Trump Lite: Governor Bill Lee’s State of the State Address

So what to make of our newly elected governor’s State of the State message, delivered Monday night?

Governor Lee

The case could be made that it was Trumpism, put forth via good manners and a likeable disposition. What else could be made of Lee’s “unapologetic” vow to propagate the doctrine of “American exceptionalism?” Or his masking a call for compulsory teaching of unbridled capitalism in Tennessee schools as “civics”? Or as a corollary to this curriculum, his endorsement of pedagogical hunt-and-destroy missions against “socialism,” as if economic policies adopted in some moderate measure by virtually every country allied to America — and in minute quantities in various eras of American government — amount to some pernicious form of enemy infiltration, needful of extirpation.

Does he not realize that the education vouchers he disguises as “education savings accounts” are the same sour spinach that most good Republicans in the suburbs of Shelby County recognize as serious threats to the health of the municipal public school systems they now willingly spend tax money on?
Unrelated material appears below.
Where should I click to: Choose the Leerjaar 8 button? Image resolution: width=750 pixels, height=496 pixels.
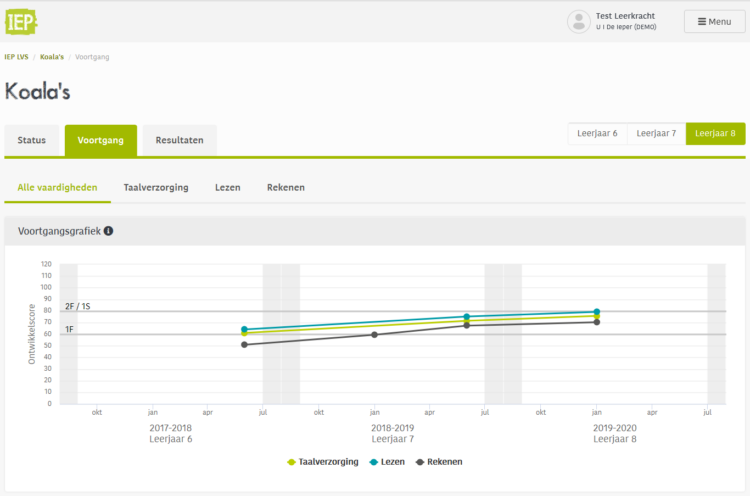point(715,133)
As for his evangelism on behalf of charter schools, these were regarded as subversive of education by the self-same suburbanites who controlled the old, pre-merger Shelby County Schools system.
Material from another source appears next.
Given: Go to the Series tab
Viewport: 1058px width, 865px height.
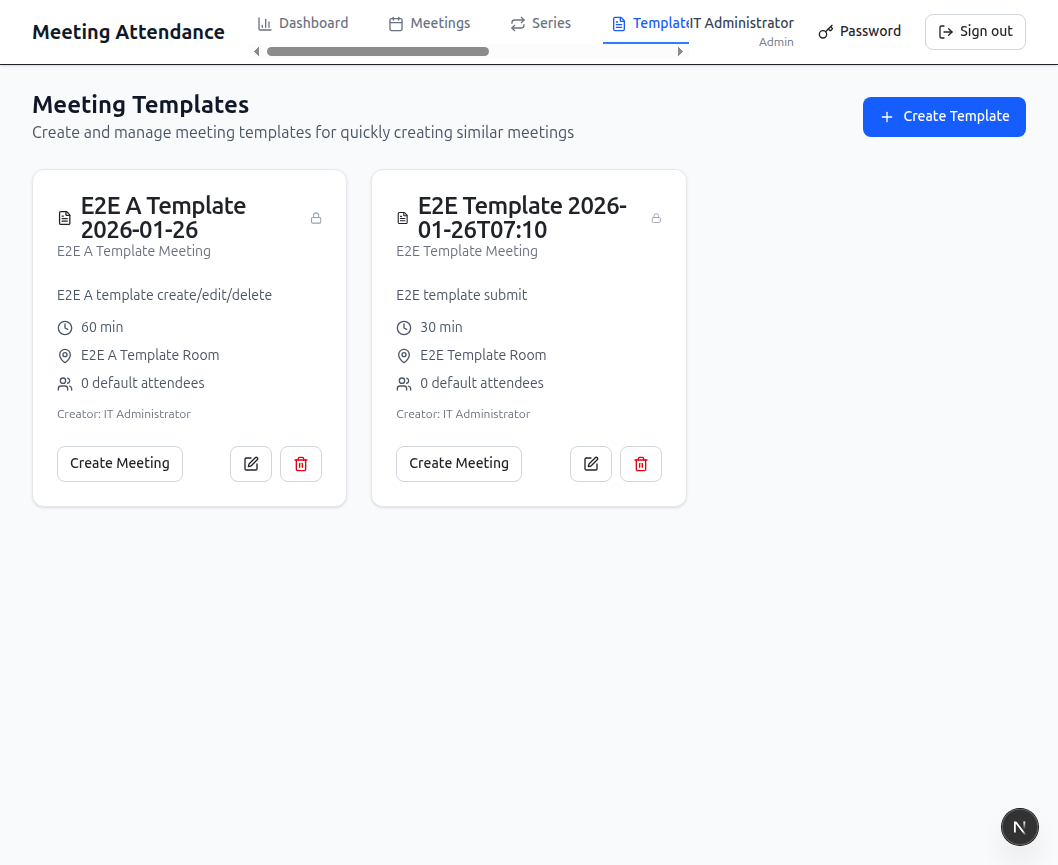Looking at the screenshot, I should pos(540,24).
The weakest part of the State of the State, and the part to which Lee offered only minimal, even desultory attention, was health care. A key portion of that — the key portion in that it indicates the way in which the professed opponents of Medicaid expansion under the Affordable Care Act beg the question — was this line: “Another way to lower health care cost is to combat Medicaid fraud.”

This is, of course, the usual right-wing delusion — expressed most bigly by the current president — that all governmental problems stem from “waste and abuse” and all can be solved by curbing them. It is a belief, contrary not only to common sense but to all practical experience, that the administration of public affairs is really only a matter of working around the edges, of sealing the leaks caused by big-government wastrels.
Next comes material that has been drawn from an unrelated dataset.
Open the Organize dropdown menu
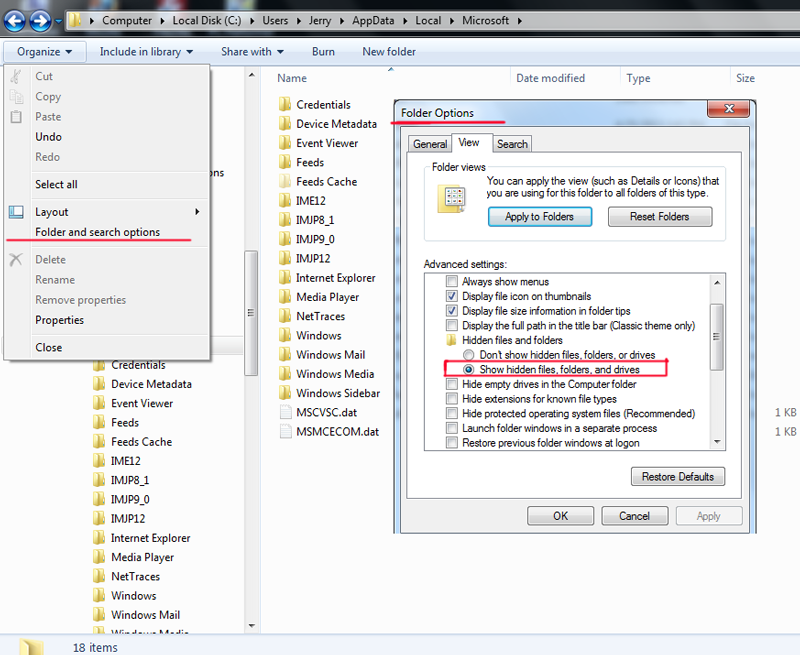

Oh, and there’s this: “We will also be exploring ways to build off the important efforts of the Trump administration to promote price transparency.” The governor would be well advised not to hold his breath waiting to see such efforts become real. We would suggest that they will appear about the same time as does the “great” replacement for “Obamacare” that Trump once promised would cover “everybody.”

Never mind that the number of Tennessee hospitals closed  for lack of funding is now in the double digits. Easy to remedy, says Lee: “Despite the closure of rural hospitals across the state and country, there are many opportunities to transform care in these communities through smart reforms, increased innovation, and a new business model.”

To be sure, Lee offered some encouragingly salvific rhetoric about easing the re-entry of released prisoners into society and making expungement of nonviolent criminal records less expensive and troublesome.

There were places in Governor Lee’s address that contained good sense. If we have emphasized the less salutary moments here, it is out of simple caution.